Why should he abandon the policy of terror that will diminish the capabilities he, with the other pirates in Tehran, have been constructing so carefully since the 70s to give them commanding height of the region?
But unlike other pirates, Assad wears a tuxedo. Most who visit with him are enchanted to hear him speak of peace so civilly and are taken to task to help this “British educated” pirate come ashore and live amongst the civilized. Little do they know of his “resistance” to such endeavors because once ashore, Assad knows he can no longer pilfer and ravage. The EU Association Agreement is the closest thing to a bridge between the ship’s pirate and the shore, yet Assad refused to sign it for reasons that remain mysterious to many in the EU and elsewhere.
What is resistance anyway? Is Assad resisting the West’s culture when his wife Asma shops on Avenue Montaigne in Paris? Or is he resisting the wealth he will have access to by partnering with the capitalists in the West?
The truth is that Assad is resisting the culture of consensus built around cooperation and co-existence. Nothing will threaten his minority regime more than to become a full and participating member in the club of the international community because his dubious legitimacy, backed at home by emergency laws, will be questioned.
But to market the violence and terror of “resistance” as also a peace movement, Assad demonizes his enemies, especially Israel, the easiest of targets. To the millions of hijacked Syrians, kept largely at sea devoid of all the comforts of life and nuances of his piracy, his long tales and deceptive statements are taken unquestionably and at face-value.
Because he is backed by an ignorant population, he can effectively threaten all surrounding countries, which diverts the attention of his enemies to the glaring leaks in his ship no one seems either interested in taking advantage of or at least re-direct his attention to protecting his ship first.

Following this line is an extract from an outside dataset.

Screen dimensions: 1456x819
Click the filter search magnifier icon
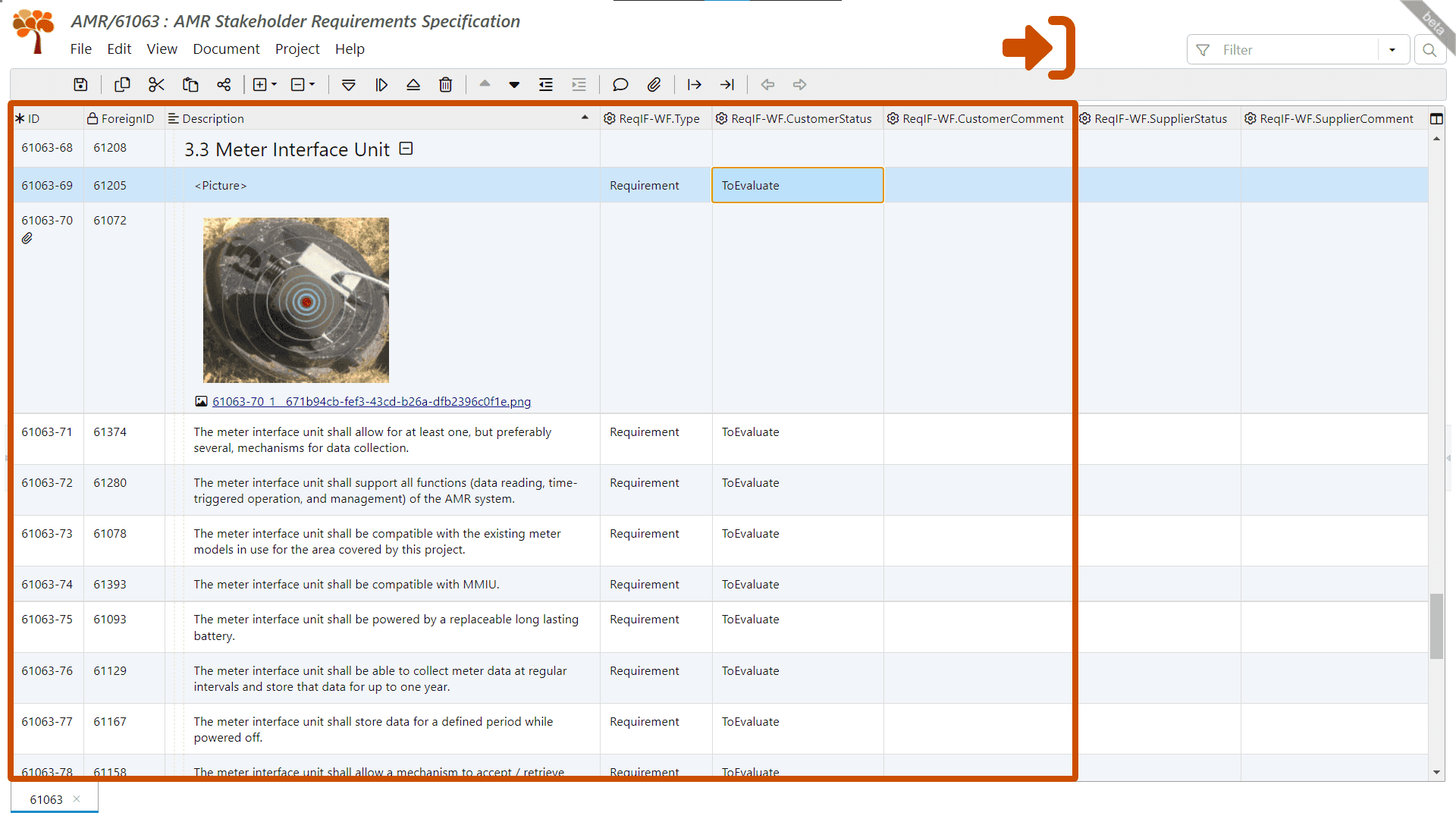[x=1429, y=50]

In one of my visits to a Middle East country, I had dinner with a prime minister of a major European country. Out of the many angles we discussed that night, one seemed to stand out above all others. The PM argued that corrupt Middle East dictators are useful idiots the EU and the US are eager to protect. Honest Middle East democrats, he added, were the last lot the West desires in positions of power. Maybe this explains why Assad, the most violent and corrupt of pirates, seems to be an A-List guest with Turkey, France and the US today.